### WHAT THE TASK REQUIRES
Copy the listing below line for line, keeping every character unchanged.

### LISTED RECORDS

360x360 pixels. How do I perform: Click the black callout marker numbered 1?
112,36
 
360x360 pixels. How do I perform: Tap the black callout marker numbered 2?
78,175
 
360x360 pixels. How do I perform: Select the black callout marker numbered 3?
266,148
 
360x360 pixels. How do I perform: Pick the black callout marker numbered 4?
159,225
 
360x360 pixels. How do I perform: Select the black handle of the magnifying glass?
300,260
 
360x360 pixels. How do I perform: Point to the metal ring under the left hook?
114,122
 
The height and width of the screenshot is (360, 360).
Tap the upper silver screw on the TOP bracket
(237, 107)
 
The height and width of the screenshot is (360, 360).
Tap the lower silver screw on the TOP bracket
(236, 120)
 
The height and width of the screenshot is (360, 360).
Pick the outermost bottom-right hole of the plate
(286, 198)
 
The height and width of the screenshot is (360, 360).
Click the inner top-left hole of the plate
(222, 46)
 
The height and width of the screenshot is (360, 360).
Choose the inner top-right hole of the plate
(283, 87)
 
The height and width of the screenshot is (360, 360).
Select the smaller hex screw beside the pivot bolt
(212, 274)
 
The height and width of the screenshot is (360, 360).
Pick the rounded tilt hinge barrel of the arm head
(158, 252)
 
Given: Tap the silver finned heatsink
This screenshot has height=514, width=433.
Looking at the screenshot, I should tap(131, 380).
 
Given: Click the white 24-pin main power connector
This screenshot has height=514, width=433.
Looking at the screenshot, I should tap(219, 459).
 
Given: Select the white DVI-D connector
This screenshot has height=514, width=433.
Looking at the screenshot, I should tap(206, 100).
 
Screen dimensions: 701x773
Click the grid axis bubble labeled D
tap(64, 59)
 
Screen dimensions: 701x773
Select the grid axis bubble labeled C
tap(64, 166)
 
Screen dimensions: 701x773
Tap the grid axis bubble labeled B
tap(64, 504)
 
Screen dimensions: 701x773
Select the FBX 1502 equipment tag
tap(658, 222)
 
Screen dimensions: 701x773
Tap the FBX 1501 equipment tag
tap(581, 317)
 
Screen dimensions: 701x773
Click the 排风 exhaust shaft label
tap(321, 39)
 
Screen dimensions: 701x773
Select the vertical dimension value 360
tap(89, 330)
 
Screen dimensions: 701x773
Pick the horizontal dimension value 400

### RESULT OF THE TASK
360x360 pixels. How do I perform: Click the black callout marker numbered 1?
112,36
 
360x360 pixels. How do I perform: Tap the black callout marker numbered 2?
78,175
 
360x360 pixels. How do I perform: Select the black callout marker numbered 3?
266,148
 
360x360 pixels. How do I perform: Pick the black callout marker numbered 4?
159,225
 
360x360 pixels. How do I perform: Select the black handle of the magnifying glass?
300,260
 
360x360 pixels. How do I perform: Point to the metal ring under the left hook?
114,122
 
The height and width of the screenshot is (360, 360).
Tap the upper silver screw on the TOP bracket
(237, 107)
 
The height and width of the screenshot is (360, 360).
Tap the lower silver screw on the TOP bracket
(236, 120)
 
The height and width of the screenshot is (360, 360).
Pick the outermost bottom-right hole of the plate
(286, 198)
 
The height and width of the screenshot is (360, 360).
Click the inner top-left hole of the plate
(222, 46)
 
The height and width of the screenshot is (360, 360).
Choose the inner top-right hole of the plate
(283, 87)
 
The height and width of the screenshot is (360, 360).
Select the smaller hex screw beside the pivot bolt
(212, 274)
 
The height and width of the screenshot is (360, 360).
Pick the rounded tilt hinge barrel of the arm head
(158, 252)
 
Given: Tap the silver finned heatsink
This screenshot has height=514, width=433.
Looking at the screenshot, I should tap(131, 380).
 
Given: Click the white 24-pin main power connector
This screenshot has height=514, width=433.
Looking at the screenshot, I should tap(219, 459).
 
Given: Select the white DVI-D connector
This screenshot has height=514, width=433.
Looking at the screenshot, I should tap(206, 100).
 
Screen dimensions: 701x773
Click the grid axis bubble labeled D
tap(64, 59)
 
Screen dimensions: 701x773
Select the grid axis bubble labeled C
tap(64, 166)
 
Screen dimensions: 701x773
Tap the grid axis bubble labeled B
tap(64, 504)
 
Screen dimensions: 701x773
Select the FBX 1502 equipment tag
tap(658, 222)
 
Screen dimensions: 701x773
Tap the FBX 1501 equipment tag
tap(581, 317)
 
Screen dimensions: 701x773
Click the 排风 exhaust shaft label
tap(321, 39)
 
Screen dimensions: 701x773
Select the vertical dimension value 360
tap(89, 330)
 
Screen dimensions: 701x773
Pick the horizontal dimension value 400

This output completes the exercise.